Temos o desenvolvimento de alguns personagens importantes numa segunda casta, como o então chefe da casa civil Aaron Shore (interpretado por Adan Canto), que possui grande força de vontade e fidelidade, mas peca por impulsividade; Emily Rhodes, que é pessoa de confiança de Kirkman e tem determinação enorme (interpretada pela belíssima Italia Ricci); Seth Wright, o secretário de imprensa bem-humorado de ascendência proveniente do Oriente Médio (interpretado por Kal Penn, que já trabalhou na Casa Branca); Hannah Wells, a Badass do FBI que tem faro extremamente apurado e astúcia para seguir novas pistas (interpretada pela “Nikita” Maggie Q, que também fez Missão Impossível III); Alex Kirkman, a primeira dama que é também um porto seguro sentimental e fiel ao protagonista nos momentos mais complicados da série (interpretada por Natascha McElhone); e Kimble Hookstraten, a presidente da Câmara que não faz questão de ser ética, ameaçar e intimidar politicamente quem quer que seja (interpretada por Virginia Madsen).

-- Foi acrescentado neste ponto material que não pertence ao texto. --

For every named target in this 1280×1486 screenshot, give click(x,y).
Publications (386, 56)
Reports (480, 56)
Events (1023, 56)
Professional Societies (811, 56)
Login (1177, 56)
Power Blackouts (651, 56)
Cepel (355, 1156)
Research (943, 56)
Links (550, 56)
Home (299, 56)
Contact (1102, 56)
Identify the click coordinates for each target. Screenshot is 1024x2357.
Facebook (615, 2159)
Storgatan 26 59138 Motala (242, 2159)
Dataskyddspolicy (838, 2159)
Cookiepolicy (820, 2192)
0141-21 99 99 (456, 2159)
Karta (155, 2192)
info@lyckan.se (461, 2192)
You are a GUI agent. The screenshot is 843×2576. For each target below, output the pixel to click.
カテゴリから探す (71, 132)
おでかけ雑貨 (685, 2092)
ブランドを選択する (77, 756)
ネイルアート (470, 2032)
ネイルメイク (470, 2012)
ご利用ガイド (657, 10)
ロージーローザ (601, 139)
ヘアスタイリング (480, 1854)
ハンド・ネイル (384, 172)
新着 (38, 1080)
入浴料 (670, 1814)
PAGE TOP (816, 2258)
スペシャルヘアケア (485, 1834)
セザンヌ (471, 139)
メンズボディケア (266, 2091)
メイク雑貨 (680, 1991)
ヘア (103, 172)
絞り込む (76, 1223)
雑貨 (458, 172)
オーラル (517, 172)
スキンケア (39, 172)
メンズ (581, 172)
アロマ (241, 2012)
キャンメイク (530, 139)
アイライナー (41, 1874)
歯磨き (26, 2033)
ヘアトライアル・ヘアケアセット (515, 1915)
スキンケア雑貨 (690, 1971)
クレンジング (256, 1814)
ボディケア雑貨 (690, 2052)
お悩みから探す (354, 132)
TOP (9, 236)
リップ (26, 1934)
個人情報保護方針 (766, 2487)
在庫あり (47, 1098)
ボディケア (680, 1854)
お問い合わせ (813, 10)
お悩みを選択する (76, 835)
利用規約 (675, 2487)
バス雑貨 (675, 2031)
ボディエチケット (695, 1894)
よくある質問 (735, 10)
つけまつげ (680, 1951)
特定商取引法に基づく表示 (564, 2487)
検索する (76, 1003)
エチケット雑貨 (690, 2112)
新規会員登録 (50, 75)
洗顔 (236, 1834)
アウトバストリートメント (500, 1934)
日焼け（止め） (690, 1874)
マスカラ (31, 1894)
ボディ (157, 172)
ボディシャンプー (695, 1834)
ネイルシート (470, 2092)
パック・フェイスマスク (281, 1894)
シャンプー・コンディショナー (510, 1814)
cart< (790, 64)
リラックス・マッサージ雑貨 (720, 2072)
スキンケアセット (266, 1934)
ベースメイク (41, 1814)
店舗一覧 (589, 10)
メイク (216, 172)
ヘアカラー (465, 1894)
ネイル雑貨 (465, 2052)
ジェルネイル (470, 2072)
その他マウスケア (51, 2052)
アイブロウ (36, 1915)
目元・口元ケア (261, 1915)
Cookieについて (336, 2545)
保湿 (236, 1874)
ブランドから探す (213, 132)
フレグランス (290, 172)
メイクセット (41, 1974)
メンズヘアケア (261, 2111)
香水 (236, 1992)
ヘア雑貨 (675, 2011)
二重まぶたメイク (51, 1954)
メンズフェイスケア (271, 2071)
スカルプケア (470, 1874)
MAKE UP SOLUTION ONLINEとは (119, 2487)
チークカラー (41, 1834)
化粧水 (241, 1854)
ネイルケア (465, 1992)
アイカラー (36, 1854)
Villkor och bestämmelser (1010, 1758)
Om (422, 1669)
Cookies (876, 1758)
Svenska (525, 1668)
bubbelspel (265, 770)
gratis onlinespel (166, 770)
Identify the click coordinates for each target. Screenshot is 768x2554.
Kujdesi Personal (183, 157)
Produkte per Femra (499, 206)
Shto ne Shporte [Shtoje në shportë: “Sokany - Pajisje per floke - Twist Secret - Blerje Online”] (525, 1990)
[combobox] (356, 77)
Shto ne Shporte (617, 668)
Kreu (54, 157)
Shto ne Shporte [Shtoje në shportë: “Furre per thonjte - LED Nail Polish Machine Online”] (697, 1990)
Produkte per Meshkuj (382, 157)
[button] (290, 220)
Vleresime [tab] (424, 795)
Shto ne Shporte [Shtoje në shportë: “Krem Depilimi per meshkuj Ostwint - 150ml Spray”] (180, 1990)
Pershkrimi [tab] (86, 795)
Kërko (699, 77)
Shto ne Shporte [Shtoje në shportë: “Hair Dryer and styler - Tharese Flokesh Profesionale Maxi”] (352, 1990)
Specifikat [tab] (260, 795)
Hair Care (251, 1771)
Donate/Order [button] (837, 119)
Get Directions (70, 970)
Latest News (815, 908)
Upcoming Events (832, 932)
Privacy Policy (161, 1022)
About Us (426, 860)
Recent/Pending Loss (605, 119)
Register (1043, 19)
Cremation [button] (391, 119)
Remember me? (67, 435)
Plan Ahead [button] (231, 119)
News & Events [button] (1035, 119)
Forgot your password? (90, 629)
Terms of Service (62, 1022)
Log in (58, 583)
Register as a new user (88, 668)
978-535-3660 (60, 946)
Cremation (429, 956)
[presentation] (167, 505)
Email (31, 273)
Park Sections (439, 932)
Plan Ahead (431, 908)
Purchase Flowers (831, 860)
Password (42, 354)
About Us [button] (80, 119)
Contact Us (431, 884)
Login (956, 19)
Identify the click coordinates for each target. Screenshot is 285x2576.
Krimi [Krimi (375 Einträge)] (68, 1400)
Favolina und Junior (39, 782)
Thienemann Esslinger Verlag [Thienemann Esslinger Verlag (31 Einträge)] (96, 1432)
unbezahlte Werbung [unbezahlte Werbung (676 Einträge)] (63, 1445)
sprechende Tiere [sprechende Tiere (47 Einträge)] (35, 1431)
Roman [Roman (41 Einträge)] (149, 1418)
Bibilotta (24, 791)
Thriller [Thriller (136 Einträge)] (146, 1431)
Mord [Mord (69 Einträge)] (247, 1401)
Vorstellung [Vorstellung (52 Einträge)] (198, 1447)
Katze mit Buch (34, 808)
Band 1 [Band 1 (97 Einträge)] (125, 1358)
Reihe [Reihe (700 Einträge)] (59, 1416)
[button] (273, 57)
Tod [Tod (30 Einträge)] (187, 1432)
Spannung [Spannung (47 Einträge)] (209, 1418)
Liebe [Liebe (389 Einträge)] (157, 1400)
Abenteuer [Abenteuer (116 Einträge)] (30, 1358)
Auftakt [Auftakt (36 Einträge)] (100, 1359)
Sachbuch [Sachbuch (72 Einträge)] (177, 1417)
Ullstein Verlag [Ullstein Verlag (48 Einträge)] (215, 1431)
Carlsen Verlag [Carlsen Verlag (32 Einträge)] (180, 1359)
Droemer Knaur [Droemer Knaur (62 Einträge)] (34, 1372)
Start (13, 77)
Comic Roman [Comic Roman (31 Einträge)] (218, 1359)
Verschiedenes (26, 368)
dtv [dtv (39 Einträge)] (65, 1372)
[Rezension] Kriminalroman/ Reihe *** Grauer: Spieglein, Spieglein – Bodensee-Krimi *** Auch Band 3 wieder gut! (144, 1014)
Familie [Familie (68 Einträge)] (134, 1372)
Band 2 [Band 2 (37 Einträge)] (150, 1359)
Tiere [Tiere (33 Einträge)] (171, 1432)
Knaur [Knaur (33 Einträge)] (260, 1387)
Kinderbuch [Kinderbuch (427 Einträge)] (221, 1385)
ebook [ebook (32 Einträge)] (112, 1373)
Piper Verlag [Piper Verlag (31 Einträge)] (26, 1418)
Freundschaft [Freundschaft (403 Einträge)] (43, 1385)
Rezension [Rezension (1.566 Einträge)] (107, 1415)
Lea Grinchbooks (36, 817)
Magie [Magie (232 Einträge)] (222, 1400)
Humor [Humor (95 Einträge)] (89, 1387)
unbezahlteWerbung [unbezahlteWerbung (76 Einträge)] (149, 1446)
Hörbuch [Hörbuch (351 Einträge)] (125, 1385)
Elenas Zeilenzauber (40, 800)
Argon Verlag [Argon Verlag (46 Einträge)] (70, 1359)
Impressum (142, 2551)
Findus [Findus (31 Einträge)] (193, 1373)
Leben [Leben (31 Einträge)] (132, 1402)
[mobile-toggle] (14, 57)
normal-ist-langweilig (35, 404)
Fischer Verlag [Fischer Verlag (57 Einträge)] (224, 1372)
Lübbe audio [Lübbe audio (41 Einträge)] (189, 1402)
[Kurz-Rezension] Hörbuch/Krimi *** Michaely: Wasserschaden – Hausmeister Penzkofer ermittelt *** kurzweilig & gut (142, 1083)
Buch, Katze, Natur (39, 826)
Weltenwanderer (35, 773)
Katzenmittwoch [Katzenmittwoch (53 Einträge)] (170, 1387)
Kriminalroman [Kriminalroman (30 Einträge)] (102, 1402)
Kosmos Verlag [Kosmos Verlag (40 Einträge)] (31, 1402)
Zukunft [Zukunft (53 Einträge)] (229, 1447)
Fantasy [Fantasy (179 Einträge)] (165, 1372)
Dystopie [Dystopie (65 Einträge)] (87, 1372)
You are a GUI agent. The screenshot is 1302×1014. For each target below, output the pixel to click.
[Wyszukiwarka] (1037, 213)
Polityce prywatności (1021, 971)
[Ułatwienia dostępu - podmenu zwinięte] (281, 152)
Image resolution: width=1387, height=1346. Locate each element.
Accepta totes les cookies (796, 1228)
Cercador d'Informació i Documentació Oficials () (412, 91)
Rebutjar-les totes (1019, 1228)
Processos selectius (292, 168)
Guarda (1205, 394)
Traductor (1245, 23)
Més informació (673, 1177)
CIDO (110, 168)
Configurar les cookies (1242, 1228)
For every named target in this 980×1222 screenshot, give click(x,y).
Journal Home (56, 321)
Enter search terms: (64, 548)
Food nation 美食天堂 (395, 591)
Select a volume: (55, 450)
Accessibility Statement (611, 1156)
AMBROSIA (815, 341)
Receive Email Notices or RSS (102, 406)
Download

A crise que se instala após o atentado terrorista soa interessante quando os demais líderes do governo parecem questionar o presidente que, por ser um sobrevivente designado, não foi eleito pelo povo — ainda que indicado por alguém do gabinete. O show força um pouco a barra em trazer temas de preocupação pública — como a política de refugiados, racismo, tolerância e preconceito racial — e fazê-los tomar a cena num momento de enorme instabilidade do próprio poder executivo. Ficção ou realidade, o fato é que não é difícil prever que o público americano, por ser bastante preocupado com a liberdade, e a mídia, ao refletir o tempo inteiro o seu próprio sistema político, dificilmente daria enfoque real a temas cotidianos se sua própria democracia estivesse em frangalhos. O show insiste neste roteiro por vários episódios e, ao desenvolver algo que não começa igualmente bem, traz uma trama inverossímil.

Faltou brilhantismo também na retratação de um incidente bastante pretensioso: após começar a se desenhar subliminarmente que a ameaça terrorista foi, na verdade, tramada internamente (por traidores), esperamos bastante tempo até vermos de fato a aparição de Nestor Lozano — o soldado responsável pela execução dos ataques. Descrito pelos próprios comparsas como um “soldado de verdade”, não temos muitas impressões das aspirações do personagem e nem da construção do mesmo. E podemos dizer isso igualmente de vários personagens secundários que poderiam ter se tornado importantes com o desenvolvimento da trama de mais de vinte episódios — o que nos possibilita entender que tempo não faltou para que o fizessem.

O medo de arriscar é latente inclusive quando, embora reconheçamos que se trate de gênero bem diferente, observamos a demonstração de impiedade que o drama político mais reconhecido hoje em dia, House of Cards, traz à Casa Branca, por exemplo. A abordagem de poder suntuoso, perverso e feroz e o multilateralismo de pontos de vista em cada prática fazem Designated Survivor, politicamente, parecer adolescente e ultrapassado. E nem é o caso: Sutherland vai muito bem como um presidente que se descobre, a trama é previsível por mais que no limite, e os desdobramentos sempre prometem bem, ainda que deixem uma sensação estranha numa lógica conclusão.

Mas talvez essa seja a exata tradução da série: ainda que limitada, Designated Survivor é uma boa tentativa de respirar. É um esforço em vão, mas que pela honestidade precisa ser — pelo menos um tanto — aplaudido.